Required work: Would you please return the lines of the entries below starting at the line that has "You are a GUI" and ending at the line that has "The height and", both included, exactly as they are?

*** Material for this task Section Begins ***

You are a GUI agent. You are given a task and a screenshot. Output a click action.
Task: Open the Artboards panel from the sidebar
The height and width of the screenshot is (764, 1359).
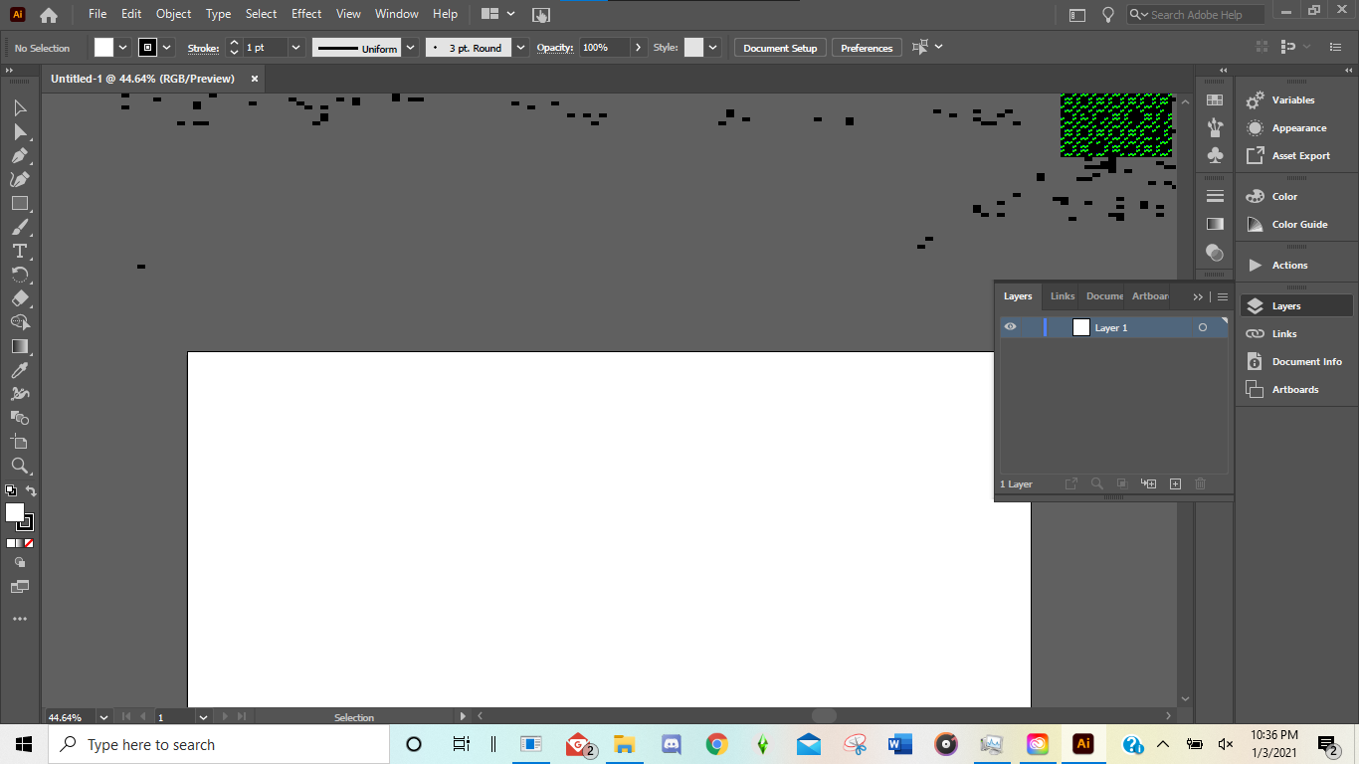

*** Material for this task Section Ends ***
*** Material for this task Section Begins ***

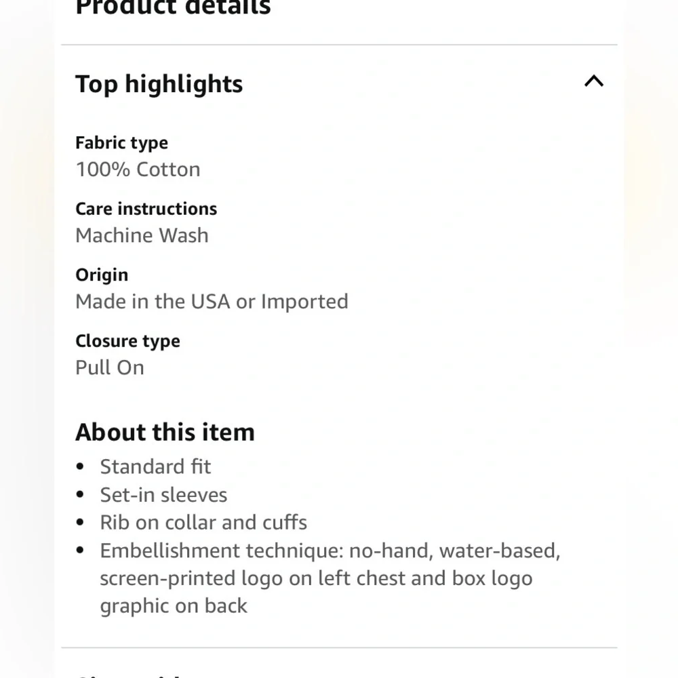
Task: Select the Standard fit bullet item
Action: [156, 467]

*** Material for this task Section Ends ***

Result of the exercise:
You are a GUI agent. You are given a task and a screenshot. Output a click action.
Task: Open the Artboards panel from the sidebar
The height and width of the screenshot is (764, 1359).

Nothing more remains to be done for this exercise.